* **TASK INPUTS**

* * * * * * *

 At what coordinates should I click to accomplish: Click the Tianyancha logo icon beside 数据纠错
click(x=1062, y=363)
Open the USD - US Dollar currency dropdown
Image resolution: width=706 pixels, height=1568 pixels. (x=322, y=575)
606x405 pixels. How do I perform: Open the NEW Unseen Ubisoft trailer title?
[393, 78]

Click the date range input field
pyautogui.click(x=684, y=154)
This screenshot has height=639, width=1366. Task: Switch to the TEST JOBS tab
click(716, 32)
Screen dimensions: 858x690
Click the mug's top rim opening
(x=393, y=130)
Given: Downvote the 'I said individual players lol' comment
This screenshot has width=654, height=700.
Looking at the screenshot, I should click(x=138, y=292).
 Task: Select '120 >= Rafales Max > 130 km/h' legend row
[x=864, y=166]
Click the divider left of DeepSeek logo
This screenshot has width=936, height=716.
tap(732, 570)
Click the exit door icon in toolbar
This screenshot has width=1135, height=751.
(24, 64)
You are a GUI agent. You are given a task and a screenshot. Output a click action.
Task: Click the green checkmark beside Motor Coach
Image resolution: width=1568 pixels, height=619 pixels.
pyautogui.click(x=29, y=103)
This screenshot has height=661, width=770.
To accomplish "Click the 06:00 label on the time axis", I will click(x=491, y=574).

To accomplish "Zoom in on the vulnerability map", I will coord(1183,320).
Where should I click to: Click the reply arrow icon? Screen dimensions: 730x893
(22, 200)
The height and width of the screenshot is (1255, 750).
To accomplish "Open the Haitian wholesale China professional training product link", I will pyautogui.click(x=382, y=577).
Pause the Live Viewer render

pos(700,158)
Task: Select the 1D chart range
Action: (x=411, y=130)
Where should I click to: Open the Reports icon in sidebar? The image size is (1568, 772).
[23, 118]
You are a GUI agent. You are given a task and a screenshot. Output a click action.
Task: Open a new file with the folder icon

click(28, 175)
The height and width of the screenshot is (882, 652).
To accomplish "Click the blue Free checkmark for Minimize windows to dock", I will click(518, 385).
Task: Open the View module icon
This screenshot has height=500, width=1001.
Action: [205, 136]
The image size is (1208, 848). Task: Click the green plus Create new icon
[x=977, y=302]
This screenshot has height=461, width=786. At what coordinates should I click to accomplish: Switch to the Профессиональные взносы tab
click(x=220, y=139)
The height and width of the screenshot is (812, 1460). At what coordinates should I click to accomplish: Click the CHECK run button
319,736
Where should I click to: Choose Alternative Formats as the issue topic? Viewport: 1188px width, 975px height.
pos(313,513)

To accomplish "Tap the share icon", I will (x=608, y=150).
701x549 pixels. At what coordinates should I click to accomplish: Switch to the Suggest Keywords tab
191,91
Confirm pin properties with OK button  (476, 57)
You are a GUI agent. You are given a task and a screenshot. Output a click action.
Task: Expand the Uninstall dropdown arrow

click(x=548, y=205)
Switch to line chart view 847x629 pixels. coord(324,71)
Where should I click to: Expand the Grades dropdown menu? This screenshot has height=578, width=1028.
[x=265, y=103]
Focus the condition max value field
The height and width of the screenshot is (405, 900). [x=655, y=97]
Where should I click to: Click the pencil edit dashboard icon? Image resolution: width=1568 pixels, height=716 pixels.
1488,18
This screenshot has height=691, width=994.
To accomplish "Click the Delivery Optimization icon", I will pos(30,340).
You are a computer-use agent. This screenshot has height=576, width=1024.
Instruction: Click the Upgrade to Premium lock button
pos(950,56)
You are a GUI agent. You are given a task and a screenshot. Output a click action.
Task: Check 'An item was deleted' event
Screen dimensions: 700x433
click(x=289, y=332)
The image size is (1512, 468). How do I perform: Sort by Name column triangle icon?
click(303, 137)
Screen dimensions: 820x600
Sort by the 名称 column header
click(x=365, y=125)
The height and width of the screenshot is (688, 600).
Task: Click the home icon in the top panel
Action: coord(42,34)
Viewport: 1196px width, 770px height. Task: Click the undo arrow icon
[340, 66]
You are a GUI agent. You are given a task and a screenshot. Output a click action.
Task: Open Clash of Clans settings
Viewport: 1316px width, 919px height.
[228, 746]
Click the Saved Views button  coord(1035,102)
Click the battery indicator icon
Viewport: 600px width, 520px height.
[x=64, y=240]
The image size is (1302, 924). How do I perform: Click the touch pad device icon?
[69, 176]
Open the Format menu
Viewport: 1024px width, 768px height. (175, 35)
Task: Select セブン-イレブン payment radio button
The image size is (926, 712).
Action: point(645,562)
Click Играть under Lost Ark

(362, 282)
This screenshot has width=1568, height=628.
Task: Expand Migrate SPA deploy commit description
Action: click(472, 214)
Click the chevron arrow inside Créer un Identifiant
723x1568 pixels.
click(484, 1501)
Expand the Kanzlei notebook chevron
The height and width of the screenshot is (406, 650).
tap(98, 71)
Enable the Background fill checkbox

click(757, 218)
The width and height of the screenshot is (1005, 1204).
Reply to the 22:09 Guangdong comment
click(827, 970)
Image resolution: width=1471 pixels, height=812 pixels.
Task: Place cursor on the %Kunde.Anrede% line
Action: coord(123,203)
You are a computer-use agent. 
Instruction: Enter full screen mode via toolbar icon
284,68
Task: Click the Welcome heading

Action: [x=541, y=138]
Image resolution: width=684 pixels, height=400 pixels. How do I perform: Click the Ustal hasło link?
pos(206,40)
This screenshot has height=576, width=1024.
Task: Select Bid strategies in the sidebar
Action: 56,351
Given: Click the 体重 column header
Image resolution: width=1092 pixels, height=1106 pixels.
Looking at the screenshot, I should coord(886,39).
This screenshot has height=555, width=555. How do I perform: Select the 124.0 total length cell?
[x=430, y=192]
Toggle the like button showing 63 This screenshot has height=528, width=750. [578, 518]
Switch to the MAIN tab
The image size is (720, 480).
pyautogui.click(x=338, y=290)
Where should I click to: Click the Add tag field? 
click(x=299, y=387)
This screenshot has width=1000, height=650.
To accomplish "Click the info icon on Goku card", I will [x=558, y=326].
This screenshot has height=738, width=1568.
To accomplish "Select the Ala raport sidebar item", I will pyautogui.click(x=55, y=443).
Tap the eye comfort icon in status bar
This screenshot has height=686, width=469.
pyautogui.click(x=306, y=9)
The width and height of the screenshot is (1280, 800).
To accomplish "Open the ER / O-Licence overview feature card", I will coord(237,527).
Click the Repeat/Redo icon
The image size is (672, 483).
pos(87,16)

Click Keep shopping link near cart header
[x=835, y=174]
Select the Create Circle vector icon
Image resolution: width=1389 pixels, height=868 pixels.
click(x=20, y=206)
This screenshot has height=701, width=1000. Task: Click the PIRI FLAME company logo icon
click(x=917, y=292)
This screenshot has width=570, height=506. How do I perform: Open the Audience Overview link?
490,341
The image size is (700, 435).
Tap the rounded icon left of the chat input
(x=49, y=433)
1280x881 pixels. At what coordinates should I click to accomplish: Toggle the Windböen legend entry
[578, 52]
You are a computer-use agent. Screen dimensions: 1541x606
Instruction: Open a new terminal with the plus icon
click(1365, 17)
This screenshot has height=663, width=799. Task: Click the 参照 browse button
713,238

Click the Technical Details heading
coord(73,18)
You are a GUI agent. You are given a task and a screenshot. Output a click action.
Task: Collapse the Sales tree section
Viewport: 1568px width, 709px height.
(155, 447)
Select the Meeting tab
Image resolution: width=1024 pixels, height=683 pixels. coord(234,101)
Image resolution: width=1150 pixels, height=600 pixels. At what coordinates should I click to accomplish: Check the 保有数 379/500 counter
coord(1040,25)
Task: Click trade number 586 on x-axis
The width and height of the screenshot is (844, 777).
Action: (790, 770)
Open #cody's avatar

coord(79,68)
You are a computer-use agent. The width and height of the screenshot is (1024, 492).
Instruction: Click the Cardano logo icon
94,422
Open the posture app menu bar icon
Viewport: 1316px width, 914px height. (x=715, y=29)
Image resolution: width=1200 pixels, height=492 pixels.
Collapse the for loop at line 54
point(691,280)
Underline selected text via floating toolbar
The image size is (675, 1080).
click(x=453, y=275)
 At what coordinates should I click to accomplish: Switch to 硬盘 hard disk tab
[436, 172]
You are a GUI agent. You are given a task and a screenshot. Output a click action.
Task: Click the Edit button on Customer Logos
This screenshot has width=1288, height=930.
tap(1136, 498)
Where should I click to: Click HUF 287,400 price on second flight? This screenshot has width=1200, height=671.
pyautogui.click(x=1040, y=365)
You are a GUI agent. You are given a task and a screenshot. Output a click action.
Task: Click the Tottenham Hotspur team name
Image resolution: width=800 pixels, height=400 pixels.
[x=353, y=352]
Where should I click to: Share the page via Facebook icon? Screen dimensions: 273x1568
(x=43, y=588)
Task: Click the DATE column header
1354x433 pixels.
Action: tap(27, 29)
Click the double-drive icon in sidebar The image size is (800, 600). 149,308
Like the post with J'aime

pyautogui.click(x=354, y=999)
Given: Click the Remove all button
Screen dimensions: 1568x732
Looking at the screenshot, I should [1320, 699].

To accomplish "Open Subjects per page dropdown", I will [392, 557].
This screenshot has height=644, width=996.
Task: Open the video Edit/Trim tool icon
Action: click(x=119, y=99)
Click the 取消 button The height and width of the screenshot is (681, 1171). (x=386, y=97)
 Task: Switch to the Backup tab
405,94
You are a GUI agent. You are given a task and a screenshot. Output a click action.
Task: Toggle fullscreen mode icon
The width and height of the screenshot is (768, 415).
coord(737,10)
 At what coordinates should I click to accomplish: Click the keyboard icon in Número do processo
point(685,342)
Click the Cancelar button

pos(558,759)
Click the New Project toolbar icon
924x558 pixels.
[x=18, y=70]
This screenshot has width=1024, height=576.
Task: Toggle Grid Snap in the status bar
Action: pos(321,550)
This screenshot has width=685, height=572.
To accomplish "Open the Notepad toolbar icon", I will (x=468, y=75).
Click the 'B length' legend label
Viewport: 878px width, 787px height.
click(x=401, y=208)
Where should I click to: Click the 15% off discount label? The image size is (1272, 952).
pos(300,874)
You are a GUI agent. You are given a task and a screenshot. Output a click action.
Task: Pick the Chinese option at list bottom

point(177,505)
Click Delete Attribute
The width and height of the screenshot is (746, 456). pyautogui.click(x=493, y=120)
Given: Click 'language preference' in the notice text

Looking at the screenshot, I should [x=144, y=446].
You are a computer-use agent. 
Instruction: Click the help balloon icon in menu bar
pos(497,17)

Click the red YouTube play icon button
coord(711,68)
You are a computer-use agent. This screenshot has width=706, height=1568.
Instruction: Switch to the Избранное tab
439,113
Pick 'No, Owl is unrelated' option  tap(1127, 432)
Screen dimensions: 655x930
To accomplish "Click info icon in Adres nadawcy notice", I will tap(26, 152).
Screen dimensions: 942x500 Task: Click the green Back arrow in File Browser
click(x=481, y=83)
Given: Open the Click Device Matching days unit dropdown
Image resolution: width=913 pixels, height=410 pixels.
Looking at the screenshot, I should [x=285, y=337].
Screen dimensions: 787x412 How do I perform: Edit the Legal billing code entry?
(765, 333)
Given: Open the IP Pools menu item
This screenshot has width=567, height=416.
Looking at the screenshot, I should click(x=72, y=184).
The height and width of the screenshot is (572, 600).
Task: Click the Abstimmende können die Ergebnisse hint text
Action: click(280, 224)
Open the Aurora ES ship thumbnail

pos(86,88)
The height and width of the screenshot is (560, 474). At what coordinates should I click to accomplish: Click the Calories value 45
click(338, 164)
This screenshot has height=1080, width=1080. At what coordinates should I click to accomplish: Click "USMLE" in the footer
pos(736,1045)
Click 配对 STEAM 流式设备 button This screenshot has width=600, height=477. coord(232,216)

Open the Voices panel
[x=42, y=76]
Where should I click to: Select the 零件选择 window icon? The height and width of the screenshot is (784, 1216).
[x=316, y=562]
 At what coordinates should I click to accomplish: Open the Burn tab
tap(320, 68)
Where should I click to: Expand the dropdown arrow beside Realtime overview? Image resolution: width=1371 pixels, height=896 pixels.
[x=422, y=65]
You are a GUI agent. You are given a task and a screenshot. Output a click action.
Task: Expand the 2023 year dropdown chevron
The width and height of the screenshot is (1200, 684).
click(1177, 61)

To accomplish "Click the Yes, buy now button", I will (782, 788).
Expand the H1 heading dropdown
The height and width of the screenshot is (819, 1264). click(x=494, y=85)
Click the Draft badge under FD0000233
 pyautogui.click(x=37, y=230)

* * * * * * *

* **TRY IT**
From the first line of the data above to the line containing "Given: Downvote the", repeat everything exactly and add nothing.

* **WRITTEN ANSWER**
 At what coordinates should I click to accomplish: Click the Tianyancha logo icon beside 数据纠错
click(x=1062, y=363)
Open the USD - US Dollar currency dropdown
Image resolution: width=706 pixels, height=1568 pixels. (x=322, y=575)
606x405 pixels. How do I perform: Open the NEW Unseen Ubisoft trailer title?
[393, 78]

Click the date range input field
pyautogui.click(x=684, y=154)
This screenshot has height=639, width=1366. Task: Switch to the TEST JOBS tab
click(716, 32)
Screen dimensions: 858x690
Click the mug's top rim opening
(x=393, y=130)
Given: Downvote the 'I said individual players lol' comment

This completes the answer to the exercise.